### Exercise
With pictures excluded, give again exactly the lines running from the one holding "Click the 10月20日 date axis label" through the end of the listing below.

### Given records

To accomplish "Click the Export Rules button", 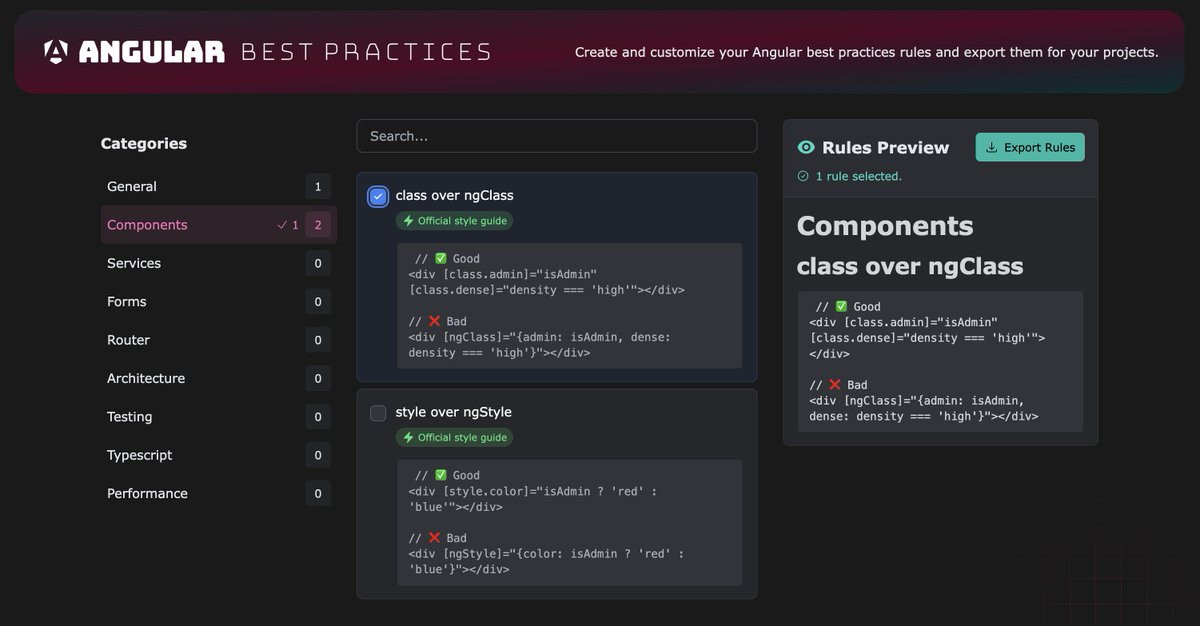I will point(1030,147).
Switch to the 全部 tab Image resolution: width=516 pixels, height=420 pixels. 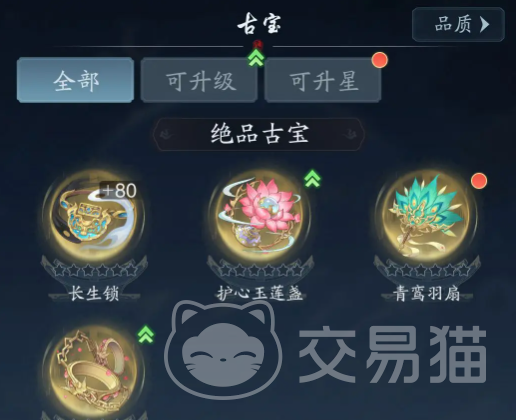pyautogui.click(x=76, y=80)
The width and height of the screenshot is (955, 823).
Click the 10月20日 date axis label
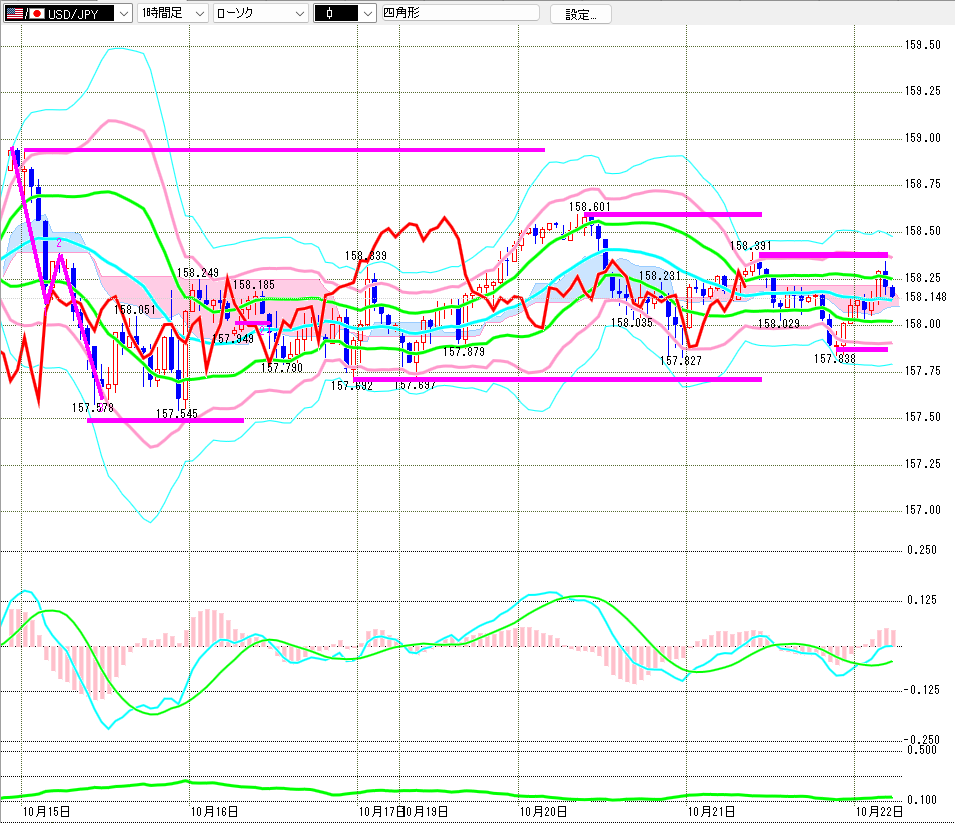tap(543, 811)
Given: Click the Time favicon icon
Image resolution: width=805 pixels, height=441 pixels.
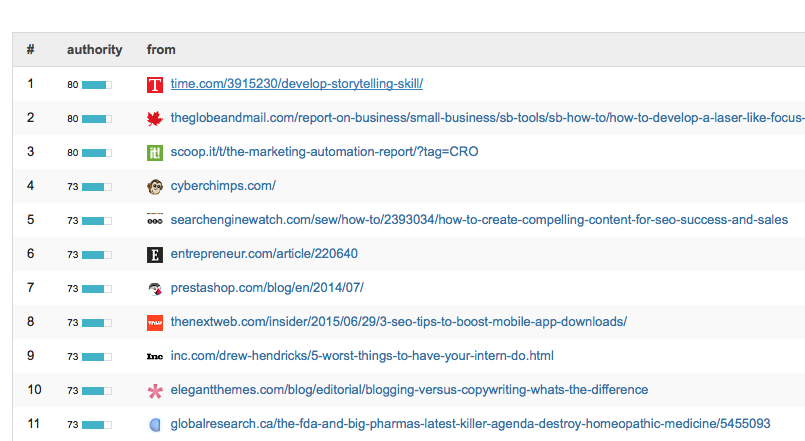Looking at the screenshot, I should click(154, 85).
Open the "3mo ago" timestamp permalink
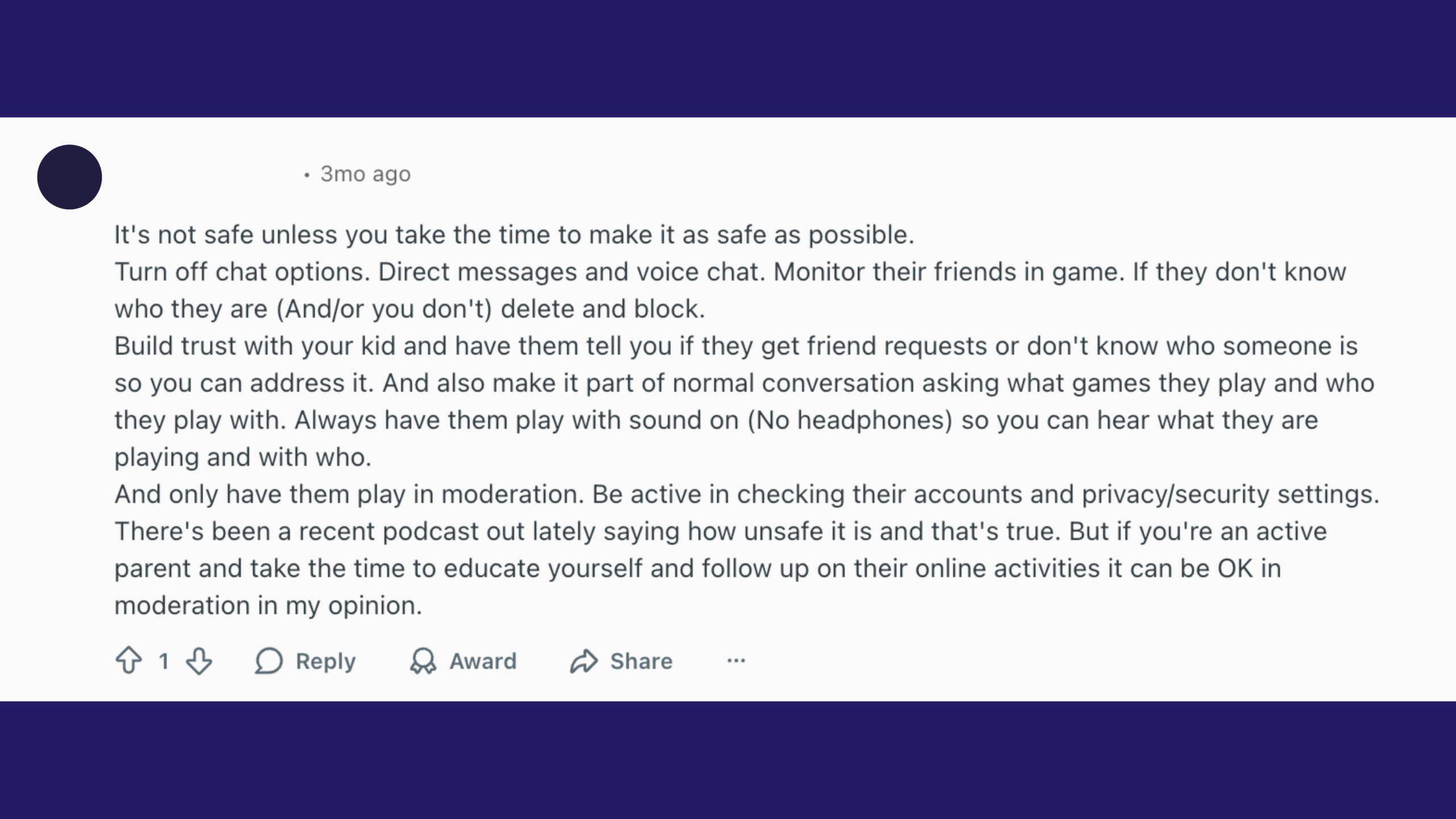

### Output for this task
Click the 10月20日 date axis label
tap(543, 811)
Given: Click the Time favicon icon
Image resolution: width=805 pixels, height=441 pixels.
Looking at the screenshot, I should click(154, 85).
Open the "3mo ago" timestamp permalink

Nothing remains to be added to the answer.